Cuba entera vistió de fiesta. El relevó volvió a las aulas, y desde bien temprano la ternura inundó las calles, uniformada con los colores patrios. Y cada niño y sus padres fueron dueños del mejor regalo. En las manos de los hijos ha sido puesta la llave del conocimiento, y en lo adelante la conjugación de entrega y sacrificios habrá de devenir mortales estocadas que decapitarán dogmas, encenderán antorchas y sembrarán la semilla de los cuestionamientos que alimentarán la sed del aprendizaje.
Dada la voz de arrancada, comenzó en la Isla la habitual carrera contra la ignorancia. Y casi más a fuerza de las voluntades que de los recursos ninguna aula quedó cerrada y ningún estudiante se quedó sin aula.
La Revolución también ha crecido desde el empeño por la universalización de la enseñanza, con ofrecimientos y oportunidades que reparan en credos, edades, pigmentaciones de la piel u orígenes sociales. Más bien obstinación, de la cual ha nacido la certeza de que a cada paso y en cada puerta está un maestro y un alumno.

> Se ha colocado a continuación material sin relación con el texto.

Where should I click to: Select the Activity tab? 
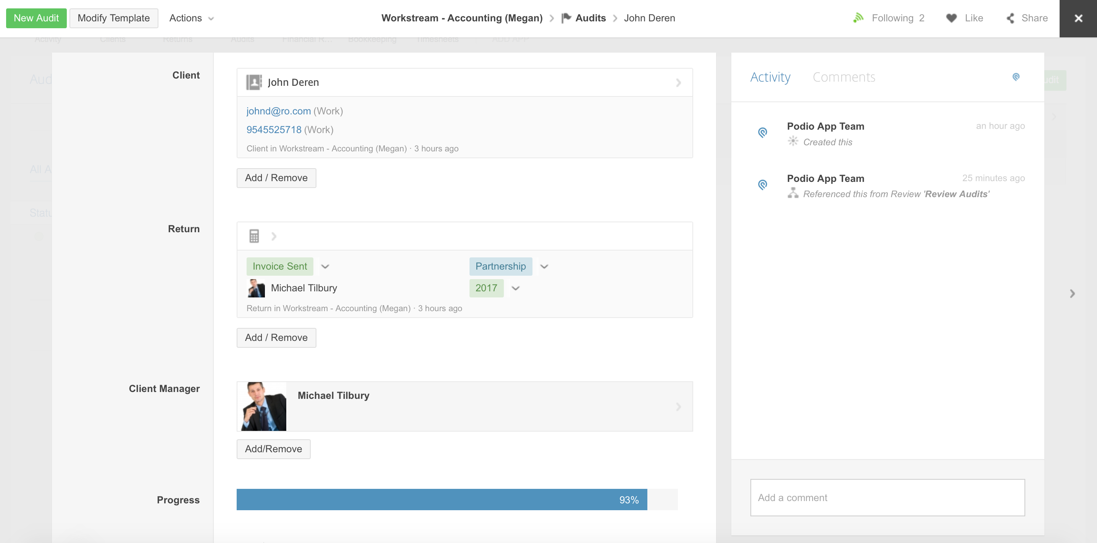point(770,77)
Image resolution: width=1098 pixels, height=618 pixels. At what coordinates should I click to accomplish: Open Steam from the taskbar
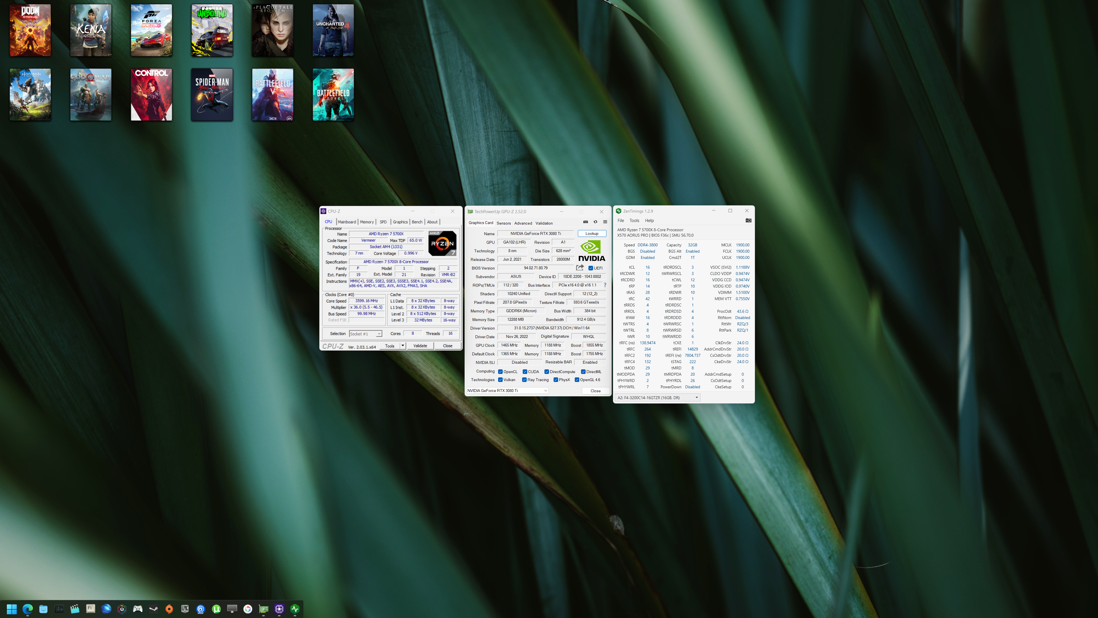point(153,609)
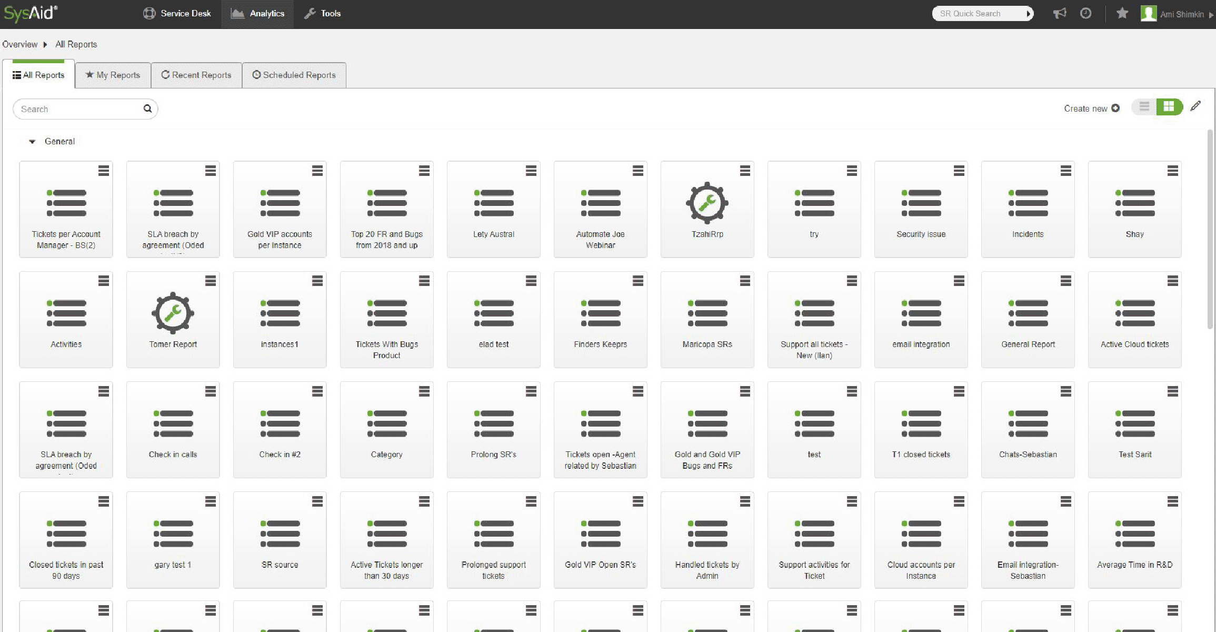The height and width of the screenshot is (632, 1216).
Task: Switch to grid view layout
Action: point(1169,107)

Cuba se empina y levanta sobre la ley de la enseñanza y el aprendizaje universales. Recibes hoy y mañana das. Y pasado, otra vez, vuelvas a recibir. Es lo más probable. Enseñar y aprender indistintamente, incluso, en ocasiones, ambas cosas a la misma vez. Resulta muy común en esta pequeña y humilde geografía.
Llegó septiembre y maestros y alumnos se vuelven a encontrar, un reto que a unos y a otros, nos conmina a ser mejores; la mejor manera de garantizar que el proceso docente educativo se alce a la altura de la grandeza de los esfuerzos y la obra.